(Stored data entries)
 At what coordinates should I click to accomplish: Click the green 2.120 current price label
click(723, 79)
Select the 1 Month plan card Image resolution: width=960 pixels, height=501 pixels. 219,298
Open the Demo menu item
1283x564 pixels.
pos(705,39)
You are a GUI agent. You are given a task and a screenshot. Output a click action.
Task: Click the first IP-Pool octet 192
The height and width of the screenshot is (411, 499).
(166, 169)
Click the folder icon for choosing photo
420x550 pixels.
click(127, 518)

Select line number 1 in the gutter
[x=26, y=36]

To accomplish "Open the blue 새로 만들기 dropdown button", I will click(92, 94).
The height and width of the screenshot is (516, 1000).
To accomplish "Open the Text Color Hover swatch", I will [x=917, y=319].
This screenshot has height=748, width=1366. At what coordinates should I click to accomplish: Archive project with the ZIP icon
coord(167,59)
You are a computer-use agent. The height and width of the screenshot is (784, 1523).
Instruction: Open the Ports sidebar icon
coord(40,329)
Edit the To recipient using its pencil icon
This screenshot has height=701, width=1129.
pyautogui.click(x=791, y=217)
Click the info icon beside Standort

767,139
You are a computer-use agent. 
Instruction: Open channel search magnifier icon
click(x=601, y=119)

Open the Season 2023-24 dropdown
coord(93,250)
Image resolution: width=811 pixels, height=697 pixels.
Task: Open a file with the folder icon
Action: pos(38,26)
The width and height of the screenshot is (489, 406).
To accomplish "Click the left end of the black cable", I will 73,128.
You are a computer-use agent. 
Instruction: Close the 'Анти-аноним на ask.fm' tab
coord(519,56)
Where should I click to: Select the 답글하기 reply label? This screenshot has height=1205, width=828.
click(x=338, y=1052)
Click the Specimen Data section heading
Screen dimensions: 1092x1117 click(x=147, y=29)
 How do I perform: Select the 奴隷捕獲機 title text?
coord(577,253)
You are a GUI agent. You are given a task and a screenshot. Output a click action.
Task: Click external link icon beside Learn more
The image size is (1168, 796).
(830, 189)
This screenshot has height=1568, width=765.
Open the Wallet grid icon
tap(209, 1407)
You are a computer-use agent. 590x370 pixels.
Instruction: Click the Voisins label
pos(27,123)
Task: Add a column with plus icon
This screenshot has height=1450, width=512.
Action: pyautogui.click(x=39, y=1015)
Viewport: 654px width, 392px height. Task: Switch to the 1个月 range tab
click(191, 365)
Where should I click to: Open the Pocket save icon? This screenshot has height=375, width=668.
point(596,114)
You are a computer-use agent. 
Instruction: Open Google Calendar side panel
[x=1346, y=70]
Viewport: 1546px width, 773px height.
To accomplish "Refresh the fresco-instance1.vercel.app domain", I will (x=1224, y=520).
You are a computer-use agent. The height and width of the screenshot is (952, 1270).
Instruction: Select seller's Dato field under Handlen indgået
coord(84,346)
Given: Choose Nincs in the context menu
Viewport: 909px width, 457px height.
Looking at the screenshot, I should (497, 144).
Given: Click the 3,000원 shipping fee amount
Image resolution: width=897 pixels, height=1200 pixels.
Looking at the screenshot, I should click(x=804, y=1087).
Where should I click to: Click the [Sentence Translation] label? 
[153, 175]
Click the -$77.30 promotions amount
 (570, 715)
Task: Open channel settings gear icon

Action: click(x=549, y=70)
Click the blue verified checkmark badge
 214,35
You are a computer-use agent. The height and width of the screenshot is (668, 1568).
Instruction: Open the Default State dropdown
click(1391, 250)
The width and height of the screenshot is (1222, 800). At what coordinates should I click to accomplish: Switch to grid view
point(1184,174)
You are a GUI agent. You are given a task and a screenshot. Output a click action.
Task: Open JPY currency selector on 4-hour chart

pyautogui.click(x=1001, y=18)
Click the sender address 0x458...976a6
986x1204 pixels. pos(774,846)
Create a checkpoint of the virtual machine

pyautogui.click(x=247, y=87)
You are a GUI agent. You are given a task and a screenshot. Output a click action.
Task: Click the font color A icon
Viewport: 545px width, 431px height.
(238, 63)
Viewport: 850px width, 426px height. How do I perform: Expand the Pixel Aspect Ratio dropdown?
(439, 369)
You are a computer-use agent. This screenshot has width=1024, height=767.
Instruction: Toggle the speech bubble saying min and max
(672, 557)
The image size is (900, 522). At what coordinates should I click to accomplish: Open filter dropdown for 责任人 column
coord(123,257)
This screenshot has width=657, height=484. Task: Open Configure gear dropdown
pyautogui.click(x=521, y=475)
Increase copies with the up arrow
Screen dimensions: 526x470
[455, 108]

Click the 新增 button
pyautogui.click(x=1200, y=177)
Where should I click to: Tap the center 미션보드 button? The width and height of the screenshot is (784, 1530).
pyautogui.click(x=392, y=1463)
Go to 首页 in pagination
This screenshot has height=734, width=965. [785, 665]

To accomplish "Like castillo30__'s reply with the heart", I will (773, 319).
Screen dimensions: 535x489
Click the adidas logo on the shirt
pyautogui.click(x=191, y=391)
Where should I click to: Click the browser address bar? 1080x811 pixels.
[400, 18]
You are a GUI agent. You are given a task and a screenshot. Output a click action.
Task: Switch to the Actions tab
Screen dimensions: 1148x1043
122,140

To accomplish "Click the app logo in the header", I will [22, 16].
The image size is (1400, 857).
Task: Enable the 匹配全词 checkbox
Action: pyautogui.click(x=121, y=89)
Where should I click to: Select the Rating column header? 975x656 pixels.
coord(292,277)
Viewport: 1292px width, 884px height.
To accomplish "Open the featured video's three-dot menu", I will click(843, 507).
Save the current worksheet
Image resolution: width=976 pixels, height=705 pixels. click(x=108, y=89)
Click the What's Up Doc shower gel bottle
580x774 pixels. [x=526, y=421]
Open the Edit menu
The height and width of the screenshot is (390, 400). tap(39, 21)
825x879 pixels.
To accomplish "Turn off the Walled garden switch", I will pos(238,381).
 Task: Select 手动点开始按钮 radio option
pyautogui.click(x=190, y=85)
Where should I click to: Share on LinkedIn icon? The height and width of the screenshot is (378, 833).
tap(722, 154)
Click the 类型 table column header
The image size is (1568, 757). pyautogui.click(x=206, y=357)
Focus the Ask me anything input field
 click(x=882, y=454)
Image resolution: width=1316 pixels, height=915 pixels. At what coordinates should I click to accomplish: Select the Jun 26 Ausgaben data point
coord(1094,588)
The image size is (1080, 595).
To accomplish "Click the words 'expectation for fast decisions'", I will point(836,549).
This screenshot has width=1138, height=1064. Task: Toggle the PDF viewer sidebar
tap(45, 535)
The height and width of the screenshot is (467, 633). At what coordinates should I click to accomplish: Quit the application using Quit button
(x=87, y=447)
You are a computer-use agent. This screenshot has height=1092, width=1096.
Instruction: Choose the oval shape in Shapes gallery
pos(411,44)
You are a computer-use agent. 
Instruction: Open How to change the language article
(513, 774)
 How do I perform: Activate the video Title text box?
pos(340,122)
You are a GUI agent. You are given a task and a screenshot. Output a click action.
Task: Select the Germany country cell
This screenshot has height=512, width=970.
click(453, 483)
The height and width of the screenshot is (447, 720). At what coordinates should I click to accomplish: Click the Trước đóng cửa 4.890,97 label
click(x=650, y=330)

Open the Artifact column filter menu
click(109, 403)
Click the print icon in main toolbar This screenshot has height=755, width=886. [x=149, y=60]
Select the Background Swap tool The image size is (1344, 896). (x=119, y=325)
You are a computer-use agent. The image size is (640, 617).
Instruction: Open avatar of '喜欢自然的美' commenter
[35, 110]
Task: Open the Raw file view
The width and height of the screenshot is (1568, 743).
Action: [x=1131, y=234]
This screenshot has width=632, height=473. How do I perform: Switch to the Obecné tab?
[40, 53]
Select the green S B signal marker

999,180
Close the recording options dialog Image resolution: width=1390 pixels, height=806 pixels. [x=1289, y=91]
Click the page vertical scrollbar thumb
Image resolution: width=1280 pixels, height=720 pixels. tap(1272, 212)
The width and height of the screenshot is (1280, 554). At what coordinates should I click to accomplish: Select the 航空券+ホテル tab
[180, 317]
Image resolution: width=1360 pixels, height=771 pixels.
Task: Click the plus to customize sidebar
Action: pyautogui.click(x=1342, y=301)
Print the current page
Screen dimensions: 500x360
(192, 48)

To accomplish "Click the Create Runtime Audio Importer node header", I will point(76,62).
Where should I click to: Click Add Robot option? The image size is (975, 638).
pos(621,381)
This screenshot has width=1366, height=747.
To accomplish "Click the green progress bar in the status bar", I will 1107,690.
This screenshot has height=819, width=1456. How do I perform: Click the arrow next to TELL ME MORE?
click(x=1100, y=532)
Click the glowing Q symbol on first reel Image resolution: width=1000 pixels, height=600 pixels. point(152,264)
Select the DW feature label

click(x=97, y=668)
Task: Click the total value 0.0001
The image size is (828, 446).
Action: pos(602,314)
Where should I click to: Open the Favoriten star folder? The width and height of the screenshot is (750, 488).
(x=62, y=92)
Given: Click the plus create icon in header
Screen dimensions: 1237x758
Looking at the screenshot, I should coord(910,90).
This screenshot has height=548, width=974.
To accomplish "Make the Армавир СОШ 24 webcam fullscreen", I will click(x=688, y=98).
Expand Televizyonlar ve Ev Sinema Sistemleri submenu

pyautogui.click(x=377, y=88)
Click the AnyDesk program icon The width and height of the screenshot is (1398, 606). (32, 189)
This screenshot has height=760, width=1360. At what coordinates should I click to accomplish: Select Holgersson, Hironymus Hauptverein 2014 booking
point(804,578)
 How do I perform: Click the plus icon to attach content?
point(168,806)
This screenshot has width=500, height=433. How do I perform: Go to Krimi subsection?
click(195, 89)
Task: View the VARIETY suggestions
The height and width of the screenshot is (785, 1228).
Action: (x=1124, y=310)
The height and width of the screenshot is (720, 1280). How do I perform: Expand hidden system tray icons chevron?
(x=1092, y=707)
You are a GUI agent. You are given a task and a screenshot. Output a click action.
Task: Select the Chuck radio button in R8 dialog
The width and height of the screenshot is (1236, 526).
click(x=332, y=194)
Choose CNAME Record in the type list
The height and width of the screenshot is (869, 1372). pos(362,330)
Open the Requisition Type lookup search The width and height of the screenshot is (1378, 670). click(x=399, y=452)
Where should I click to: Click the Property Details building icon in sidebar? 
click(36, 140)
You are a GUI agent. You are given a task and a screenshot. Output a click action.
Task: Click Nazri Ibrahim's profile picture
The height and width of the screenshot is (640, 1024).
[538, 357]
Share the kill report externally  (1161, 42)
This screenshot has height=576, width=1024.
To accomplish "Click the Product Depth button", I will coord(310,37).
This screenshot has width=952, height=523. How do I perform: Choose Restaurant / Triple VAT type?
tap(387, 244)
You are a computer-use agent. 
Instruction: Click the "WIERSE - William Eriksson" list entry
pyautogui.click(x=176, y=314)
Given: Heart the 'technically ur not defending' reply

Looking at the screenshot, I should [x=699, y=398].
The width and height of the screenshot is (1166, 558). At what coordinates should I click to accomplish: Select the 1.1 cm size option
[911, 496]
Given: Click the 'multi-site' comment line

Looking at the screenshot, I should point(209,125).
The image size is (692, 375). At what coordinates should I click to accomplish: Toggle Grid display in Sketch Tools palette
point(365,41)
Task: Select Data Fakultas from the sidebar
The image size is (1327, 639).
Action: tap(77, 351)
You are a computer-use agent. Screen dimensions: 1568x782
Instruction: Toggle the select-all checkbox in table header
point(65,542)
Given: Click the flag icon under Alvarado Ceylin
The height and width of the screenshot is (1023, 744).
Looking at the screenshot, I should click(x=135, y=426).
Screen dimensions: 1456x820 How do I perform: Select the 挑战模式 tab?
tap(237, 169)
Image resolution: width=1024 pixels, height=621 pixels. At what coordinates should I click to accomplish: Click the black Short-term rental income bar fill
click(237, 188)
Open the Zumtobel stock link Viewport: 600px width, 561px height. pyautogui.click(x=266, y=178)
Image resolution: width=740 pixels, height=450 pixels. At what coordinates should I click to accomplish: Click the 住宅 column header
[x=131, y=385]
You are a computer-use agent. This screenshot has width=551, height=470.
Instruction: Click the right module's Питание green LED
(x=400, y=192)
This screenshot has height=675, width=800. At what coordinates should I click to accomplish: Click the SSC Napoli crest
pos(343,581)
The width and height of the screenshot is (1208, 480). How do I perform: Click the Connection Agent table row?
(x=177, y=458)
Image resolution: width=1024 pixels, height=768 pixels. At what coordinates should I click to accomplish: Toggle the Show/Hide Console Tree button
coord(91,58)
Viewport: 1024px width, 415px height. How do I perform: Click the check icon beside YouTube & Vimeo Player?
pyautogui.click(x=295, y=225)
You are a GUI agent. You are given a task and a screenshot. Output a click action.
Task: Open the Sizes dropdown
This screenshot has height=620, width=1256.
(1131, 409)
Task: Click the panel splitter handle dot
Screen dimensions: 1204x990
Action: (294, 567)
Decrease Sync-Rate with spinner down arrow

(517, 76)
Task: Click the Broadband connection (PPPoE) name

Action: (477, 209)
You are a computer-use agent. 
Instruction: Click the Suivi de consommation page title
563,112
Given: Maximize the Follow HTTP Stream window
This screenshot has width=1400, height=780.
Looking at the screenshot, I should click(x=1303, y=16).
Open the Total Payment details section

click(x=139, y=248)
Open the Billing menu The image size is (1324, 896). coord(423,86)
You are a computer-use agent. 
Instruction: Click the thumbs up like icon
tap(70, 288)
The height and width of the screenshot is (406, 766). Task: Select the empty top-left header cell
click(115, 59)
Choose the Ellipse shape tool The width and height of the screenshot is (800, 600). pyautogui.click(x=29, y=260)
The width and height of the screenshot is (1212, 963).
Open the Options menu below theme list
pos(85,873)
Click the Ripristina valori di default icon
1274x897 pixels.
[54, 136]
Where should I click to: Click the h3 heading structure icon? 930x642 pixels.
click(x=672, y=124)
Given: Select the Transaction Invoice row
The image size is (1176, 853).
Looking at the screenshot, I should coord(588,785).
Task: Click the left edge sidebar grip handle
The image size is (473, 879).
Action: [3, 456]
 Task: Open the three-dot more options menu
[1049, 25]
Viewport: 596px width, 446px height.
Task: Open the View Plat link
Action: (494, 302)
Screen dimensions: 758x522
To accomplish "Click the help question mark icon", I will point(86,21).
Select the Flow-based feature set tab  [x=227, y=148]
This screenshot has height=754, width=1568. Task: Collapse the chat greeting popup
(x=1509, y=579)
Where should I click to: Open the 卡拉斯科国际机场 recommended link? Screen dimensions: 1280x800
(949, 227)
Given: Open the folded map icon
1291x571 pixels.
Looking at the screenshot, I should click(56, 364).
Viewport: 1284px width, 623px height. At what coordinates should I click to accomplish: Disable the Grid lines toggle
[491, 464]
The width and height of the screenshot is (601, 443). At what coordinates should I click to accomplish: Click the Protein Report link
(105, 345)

• [TASK] Return word for word the lines above from the line with "Task: Click the first IP-Pool octet 192" to the line with "The height and width of the screenshot is (516, 1000).", including both and leaving out all others.

• [RESPONSE AREA]
Task: Click the first IP-Pool octet 192
The height and width of the screenshot is (411, 499).
(166, 169)
Click the folder icon for choosing photo
420x550 pixels.
click(127, 518)

Select line number 1 in the gutter
[x=26, y=36]

To accomplish "Open the blue 새로 만들기 dropdown button", I will click(92, 94).
The height and width of the screenshot is (516, 1000).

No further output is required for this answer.